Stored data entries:
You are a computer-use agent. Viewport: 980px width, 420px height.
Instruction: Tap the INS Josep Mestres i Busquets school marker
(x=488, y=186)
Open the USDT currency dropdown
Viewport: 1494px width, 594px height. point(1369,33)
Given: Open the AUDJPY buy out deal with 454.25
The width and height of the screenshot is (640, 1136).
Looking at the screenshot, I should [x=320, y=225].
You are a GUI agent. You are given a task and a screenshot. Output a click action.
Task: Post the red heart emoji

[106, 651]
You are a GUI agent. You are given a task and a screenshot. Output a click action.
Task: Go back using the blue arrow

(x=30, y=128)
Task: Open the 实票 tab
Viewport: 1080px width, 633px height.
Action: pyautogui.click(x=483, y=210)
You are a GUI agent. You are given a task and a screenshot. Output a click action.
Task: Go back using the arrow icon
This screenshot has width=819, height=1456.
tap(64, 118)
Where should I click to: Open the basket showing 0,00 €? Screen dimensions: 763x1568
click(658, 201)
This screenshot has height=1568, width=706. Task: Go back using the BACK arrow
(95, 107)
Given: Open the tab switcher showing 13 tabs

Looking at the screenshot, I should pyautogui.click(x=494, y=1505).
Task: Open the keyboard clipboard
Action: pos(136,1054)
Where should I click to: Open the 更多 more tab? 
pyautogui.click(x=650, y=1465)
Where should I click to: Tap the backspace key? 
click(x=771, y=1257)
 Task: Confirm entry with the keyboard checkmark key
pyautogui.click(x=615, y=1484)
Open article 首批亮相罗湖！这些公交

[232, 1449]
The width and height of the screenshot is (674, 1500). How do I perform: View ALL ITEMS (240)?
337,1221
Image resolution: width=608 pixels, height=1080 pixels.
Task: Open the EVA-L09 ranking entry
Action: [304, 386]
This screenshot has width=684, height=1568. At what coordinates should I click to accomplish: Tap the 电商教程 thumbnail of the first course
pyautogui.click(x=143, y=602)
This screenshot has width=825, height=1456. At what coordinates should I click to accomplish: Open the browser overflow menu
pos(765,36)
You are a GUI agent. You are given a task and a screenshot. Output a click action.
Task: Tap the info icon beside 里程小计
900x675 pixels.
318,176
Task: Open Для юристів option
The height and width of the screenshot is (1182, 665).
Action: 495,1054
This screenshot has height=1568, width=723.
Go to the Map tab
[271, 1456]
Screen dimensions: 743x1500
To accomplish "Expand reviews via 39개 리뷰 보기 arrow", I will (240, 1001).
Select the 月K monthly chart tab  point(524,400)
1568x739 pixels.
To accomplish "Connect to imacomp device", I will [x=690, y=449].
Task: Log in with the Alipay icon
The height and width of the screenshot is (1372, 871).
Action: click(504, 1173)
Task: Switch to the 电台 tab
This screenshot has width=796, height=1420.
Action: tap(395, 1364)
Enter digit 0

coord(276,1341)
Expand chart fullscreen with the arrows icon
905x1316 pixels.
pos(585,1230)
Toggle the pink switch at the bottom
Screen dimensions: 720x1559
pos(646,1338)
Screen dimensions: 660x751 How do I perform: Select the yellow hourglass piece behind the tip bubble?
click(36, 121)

**Required work:** Arrange these records as a numbered list, omitting any blank lines.

**Full solution:**
1. You are a computer-use agent. Viewport: 980px width, 420px height.
2. Instruction: Tap the INS Josep Mestres i Busquets school marker
3. (x=488, y=186)
4. Open the USDT currency dropdown
5. Viewport: 1494px width, 594px height. point(1369,33)
6. Given: Open the AUDJPY buy out deal with 454.25
7. The width and height of the screenshot is (640, 1136).
8. Looking at the screenshot, I should [x=320, y=225].
9. You are a GUI agent. You are given a task and a screenshot. Output a click action.
10. Task: Post the red heart emoji
11. [106, 651]
12. You are a GUI agent. You are given a task and a screenshot. Output a click action.
13. Task: Go back using the blue arrow
14. (x=30, y=128)
15. Task: Open the 实票 tab
16. Viewport: 1080px width, 633px height.
17. Action: pyautogui.click(x=483, y=210)
18. You are a GUI agent. You are given a task and a screenshot. Output a click action.
19. Task: Go back using the arrow icon
20. This screenshot has width=819, height=1456.
21. tap(64, 118)
22. Where should I click to: Open the basket showing 0,00 €? Screen dimensions: 763x1568
23. click(658, 201)
24. This screenshot has height=1568, width=706. Task: Go back using the BACK arrow
25. (95, 107)
26. Given: Open the tab switcher showing 13 tabs
27. Looking at the screenshot, I should pyautogui.click(x=494, y=1505).
28. Task: Open the keyboard clipboard
29. Action: pos(136,1054)
30. Where should I click to: Open the 更多 more tab? 
31. pyautogui.click(x=650, y=1465)
32. Where should I click to: Tap the backspace key? 
33. click(x=771, y=1257)
34.  Task: Confirm entry with the keyboard checkmark key
35. pyautogui.click(x=615, y=1484)
36. Open article 首批亮相罗湖！这些公交
37. [232, 1449]
38. The width and height of the screenshot is (674, 1500). How do I perform: View ALL ITEMS (240)?
39. 337,1221
40. Image resolution: width=608 pixels, height=1080 pixels.
41. Task: Open the EVA-L09 ranking entry
42. Action: [304, 386]
43. This screenshot has width=684, height=1568. At what coordinates should I click to accomplish: Tap the 电商教程 thumbnail of the first course
44. pyautogui.click(x=143, y=602)
45. This screenshot has width=825, height=1456. At what coordinates should I click to accomplish: Open the browser overflow menu
46. pos(765,36)
47. You are a GUI agent. You are given a task and a screenshot. Output a click action.
48. Task: Tap the info icon beside 里程小计
49. 900x675 pixels.
50. 318,176
51. Task: Open Для юристів option
52. The height and width of the screenshot is (1182, 665).
53. Action: 495,1054
54. This screenshot has height=1568, width=723.
55. Go to the Map tab
56. [271, 1456]
57. Screen dimensions: 743x1500
58. To accomplish "Expand reviews via 39개 리뷰 보기 arrow", I will (240, 1001).
59. Select the 月K monthly chart tab  point(524,400)
60. 1568x739 pixels.
61. To accomplish "Connect to imacomp device", I will [x=690, y=449].
62. Task: Log in with the Alipay icon
63. The height and width of the screenshot is (1372, 871).
64. Action: click(504, 1173)
65. Task: Switch to the 电台 tab
66. This screenshot has width=796, height=1420.
67. Action: tap(395, 1364)
68. Enter digit 0
69. coord(276,1341)
70. Expand chart fullscreen with the arrows icon
71. 905x1316 pixels.
72. pos(585,1230)
73. Toggle the pink switch at the bottom
74. Screen dimensions: 720x1559
75. pos(646,1338)
76. Screen dimensions: 660x751 How do I perform: Select the yellow hourglass piece behind the tip bubble?
77. click(36, 121)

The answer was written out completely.